Le gouvernement conservateur de Stephen Harper n'a pas tenté de négocier un nouvel accord; il a plutôt décidé unilatéralement qu'il réduirait la croissance des transferts en santé et en a informé les provinces. partir de 2017, les augmentations des paiements fédéraux en santé doivent correspondre à la croissance économique nominale, avec un seuil minimal de trois pour cent. Ce changement pourrait entraîner un recul de près de 36 milliards $ en transferts pour les provinces sur dix ans.

"Nous avons besoin d'un gouvernement fédéral qui est prêt à s'asseoir et travailler avec les provinces, qui n'impose pas ses vues aux provinces, mais établit des cibles et des attentes claires", a dit M. Trudeau.

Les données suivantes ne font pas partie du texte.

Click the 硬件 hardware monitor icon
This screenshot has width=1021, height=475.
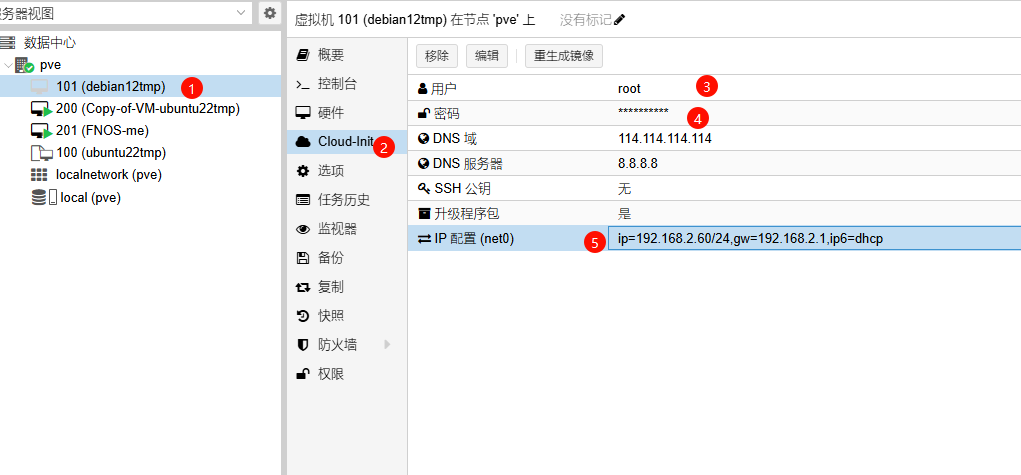[303, 113]
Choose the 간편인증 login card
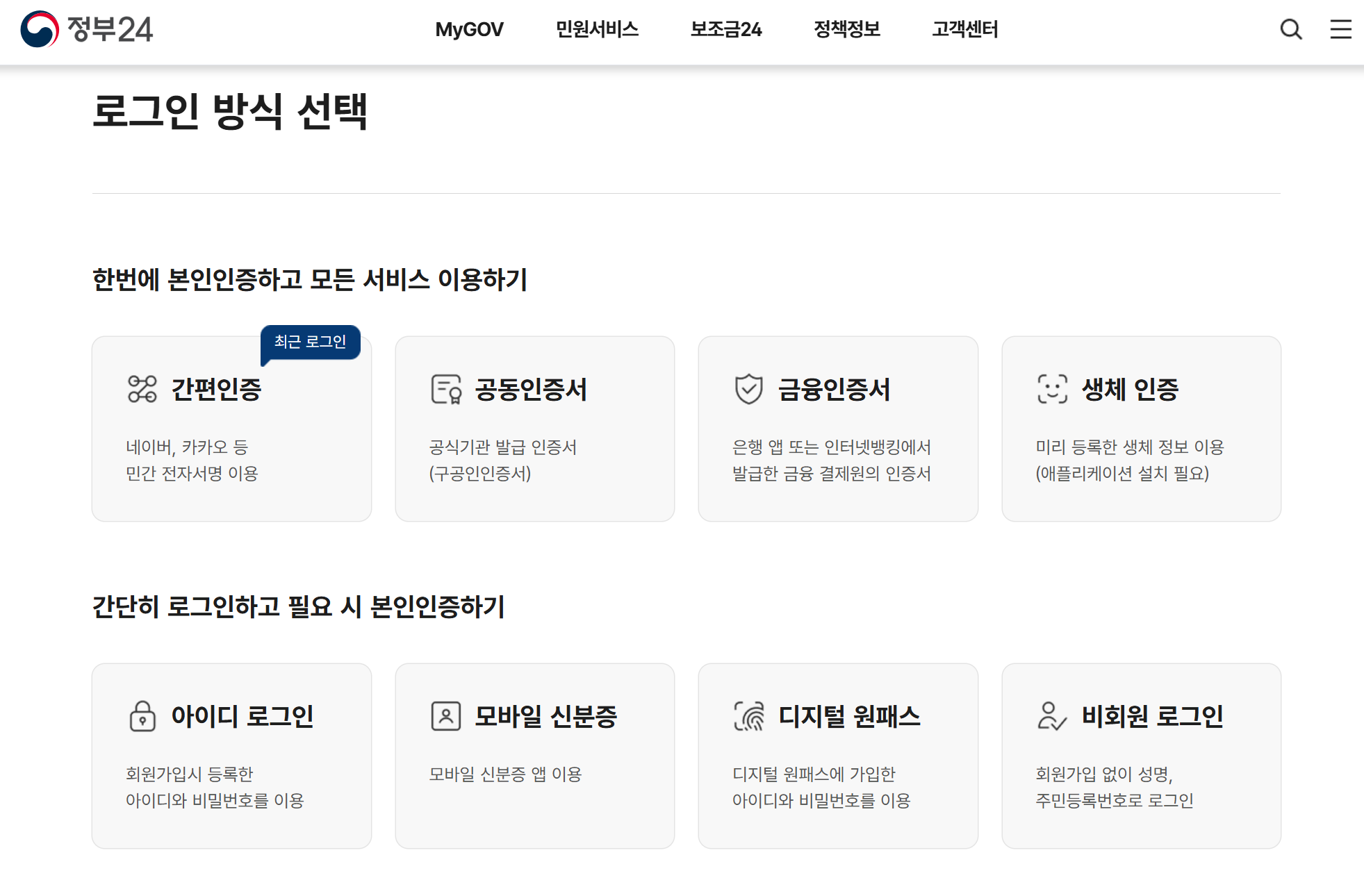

Le chef néo-démocrate Thomas Mulcair ne s'est pas non plus engagé à rétablir la progression de six pour cent, bien qu'il ait promis il y a un an qu'il s'agirait d'une des priorités d'un gouvernement du NPD une fois l'équilibre budgétaire atteint.

M. Mulcair a plutôt promis d'investir 5,4 milliards $ sur quatre ans pour les services de santé et les soins aux personnes âgées, ce qui signifie aussi de travailler avec les provinces pour établir un programme universel de médicaments d'ordonnance, embaucher davantage de médecins et d'infirmières, construire plus de cliniques et élargir les soins à domicile.

M. Mulcair a également fait face à des questions pour savoir si le financement prévu serait conditionnel à l'acceptation de ses priorités par les provinces. Il a été à tout le moins clair concernant le Québec, disant lors du premier débat en français, la semaine dernière, que la province pourrait recevoir l'argent sans conditions.

Mercredi matin à Surrey, le chef libéral a souligné la statistique largement évoquée la veille: il y a dorénavant plus de Canadiens âgés de plus de 65 ans que de Canadiens âgés de moins de 15 ans. Selon le chef libéral, depuis dix ans, le gouvernement conservateur ne s'est pas préparé pour ce changement démographique majeur, qui a un impact sur les soins de santé.

M. Trudeau estime que les provinces ont besoin d'un leadership fédéral dans le dossier de la santé. Il veut faire des soins à domicile une question prioritaire.

Par ailleurs, le chef libéral a présenté une fois de plus ses arguments pour multiplier les dépenses, quitte à provoquer des déficits budgétaires jusqu'en 2019. M. Trudeau a souligné que les taux d'intérêt sont au plus bas, que la croissance économique est au ralenti, qu'il y a trop de chômeurs. Si ce n'est pas là le moment idéal pour "investir", ce serait quand, a-t-il demandé.